** BEGIN PROVIDED RECORDS **
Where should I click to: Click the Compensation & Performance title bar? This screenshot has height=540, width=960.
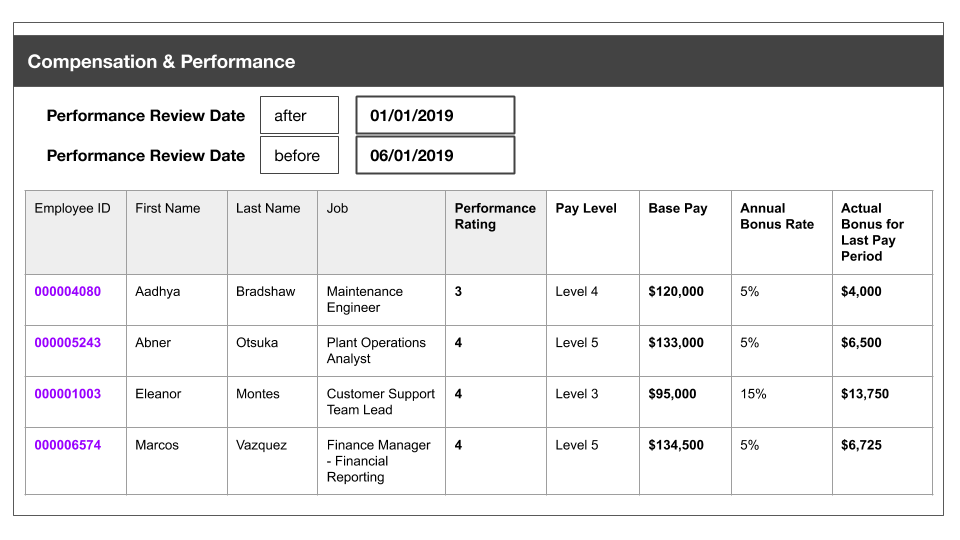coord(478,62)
** END PROVIDED RECORDS **
** BEGIN PROVIDED RECORDS **
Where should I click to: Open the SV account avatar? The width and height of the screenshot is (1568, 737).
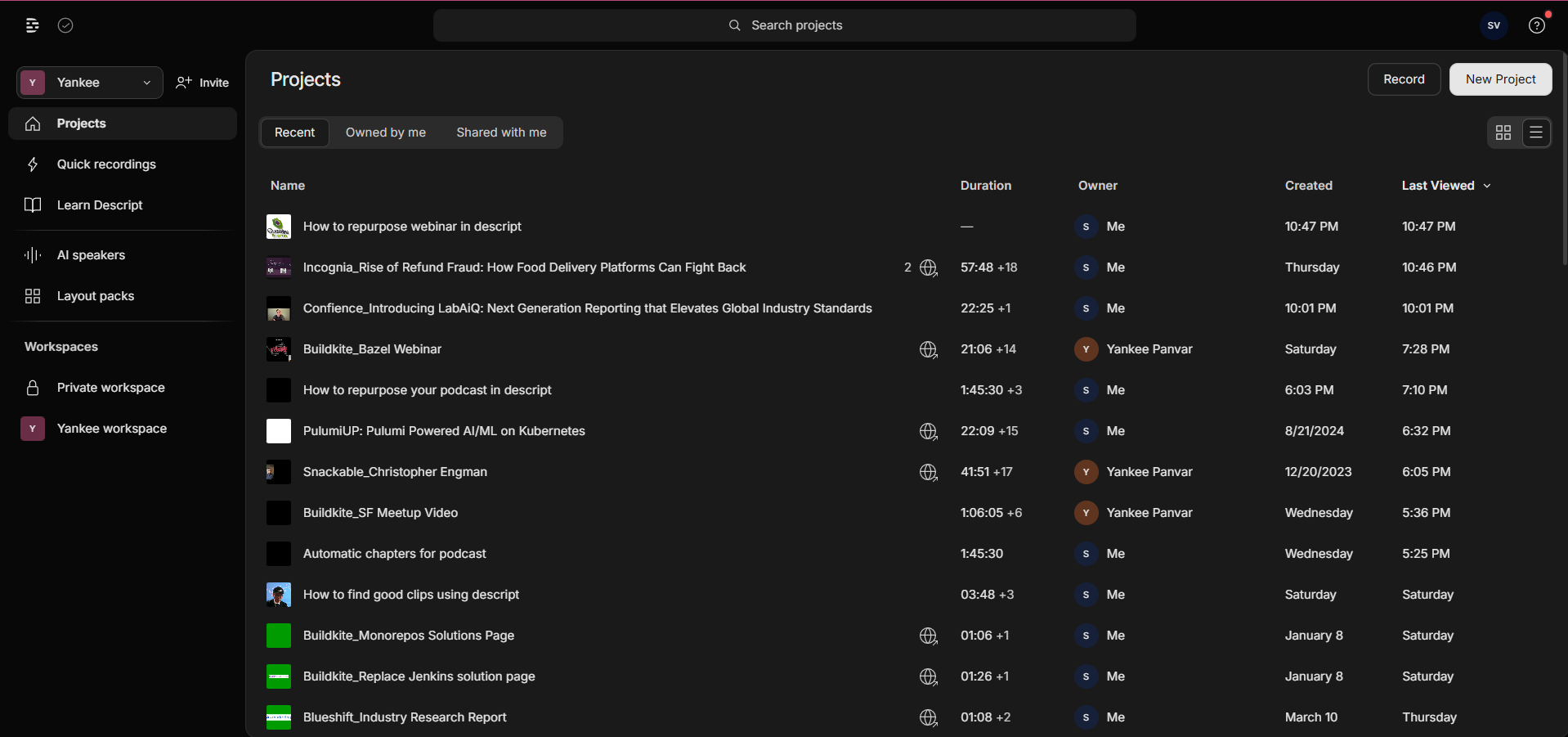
** END PROVIDED RECORDS **
** BEGIN PROVIDED RECORDS **
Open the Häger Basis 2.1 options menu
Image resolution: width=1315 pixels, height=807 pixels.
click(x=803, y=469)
** END PROVIDED RECORDS **
> TASK OBJECTIVE:
Please recast the records from the line containing "Where should I click to: Click" down to the line containing "coord(478,62)" as a Markdown table with the columns Row and Line, skipping blank lines and leaving the pictures out.

> ANSWER FOR THE TASK:
| Row | Line |
|---|---|
| 1 | Where should I click to: Click the Compensation & Performance title bar? This screenshot has height=540, width=960. |
| 2 | coord(478,62) |